-- START OF Passage to read --
DOH recommends one of the following:
Boil water for at least 1 minute before using it for drinking, cooking, making ice, brushing teeth, or washing dishes.
Disinfect water by adding 8 drops (about 1/8 tsp – this would form a puddle about the size of a dime) of unscented household bleach per gallon of water, and then let it stand for 30 minutes. If the water is cloudy after 30 minutes, repeat the procedure. Use a container that has a cap or cover for disinfecting and storing water to be used for drinking. This will prevent contamination.
Use only bottled water, especially for mixing baby formula.
After the flooding subsides:
Disinfect your well using the steps provided by your local health department, or located on the Department of Health’s website at http://www.doh.state.fl.us/environment/water/manual/floodinf.htm
If available, have your water tested through your county health department or by a laboratory certified by the state to perform a drinking water analysis.
Do not eat any food that may have come in contact with floodwaters.
Discard any food without a waterproof container if there is any chance it has come into contact with floodwaters.
Undamaged, commercially canned foods can be saved if you remove the labels, thoroughly wash the cans, and disinfect them with a solution consisting of ¼ cup of unscented household bleach per gallon of water.
Re-label your cans, including the expiration date, with a marker. Food containers with screw-caps, snap lids and home canned foods should be discarded if they have come in contact with floodwaters, because they cannot be disinfected.
-- END OF Passage to read --
-- START OF Supplied records --
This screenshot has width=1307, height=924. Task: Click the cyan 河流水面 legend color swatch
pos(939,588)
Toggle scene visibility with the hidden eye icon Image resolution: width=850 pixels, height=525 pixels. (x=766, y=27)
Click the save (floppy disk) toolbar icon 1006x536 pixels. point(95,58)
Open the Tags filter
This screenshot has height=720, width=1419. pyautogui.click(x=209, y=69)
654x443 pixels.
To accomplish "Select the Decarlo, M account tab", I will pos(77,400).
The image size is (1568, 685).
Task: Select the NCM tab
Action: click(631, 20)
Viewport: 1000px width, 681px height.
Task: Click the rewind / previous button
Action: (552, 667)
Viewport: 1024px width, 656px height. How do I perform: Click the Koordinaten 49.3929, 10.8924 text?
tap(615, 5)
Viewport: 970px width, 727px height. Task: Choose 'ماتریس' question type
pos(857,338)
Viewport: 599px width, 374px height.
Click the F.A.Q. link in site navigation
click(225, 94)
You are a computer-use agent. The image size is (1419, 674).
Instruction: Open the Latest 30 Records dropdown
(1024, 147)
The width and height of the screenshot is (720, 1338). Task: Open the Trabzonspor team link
-- END OF Supplied records --
_Prompt A_:
Answer these questions from the flood guidance:
(i) For at least how long should water be boiled before it is used?
(ii) How many drops of unscented household bleach per gallon does the text give for disinfecting water?
(iii) How much unscented household bleach per gallon goes into the solution for disinfecting canned foods?
_Prompt B_:
Pick up the flood guidance after its last sentence and continue it in the same style.
The records are not needed for this work.

_Right answer A_:
(i) At least 1 minute.
(ii) 8 drops.
(iii) ¼ cup.

_Right answer B_:
Discard wooden cutting boards, plastic utensils, baby bottle nipples and pacifiers. There is no way to safely clean them if they have come in contact with contaminated floodwaters.
Thoroughly wash metal pans, ceramic dishes and utensils with soap and hot water and sanitize by boiling them in clean water or by immersing them for 15 minutes in a solution of ¼ cup of household bleach per gallon of water.
Basic hygiene is very important during flooding. Always wash your hands with soap and water that has been boiled and cooled or disinfected.
Hands should always be washed:
Before preparing or eating food
After using the bathroom
After changing a diaper
After handling uncooked food
After playing with a pet
After handling garbage
After tending to someone who is sick or injured
After blowing your nose, coughing or sneezing
After helping in flood cleanup activities
After handling items contaminated with flood water or sewage.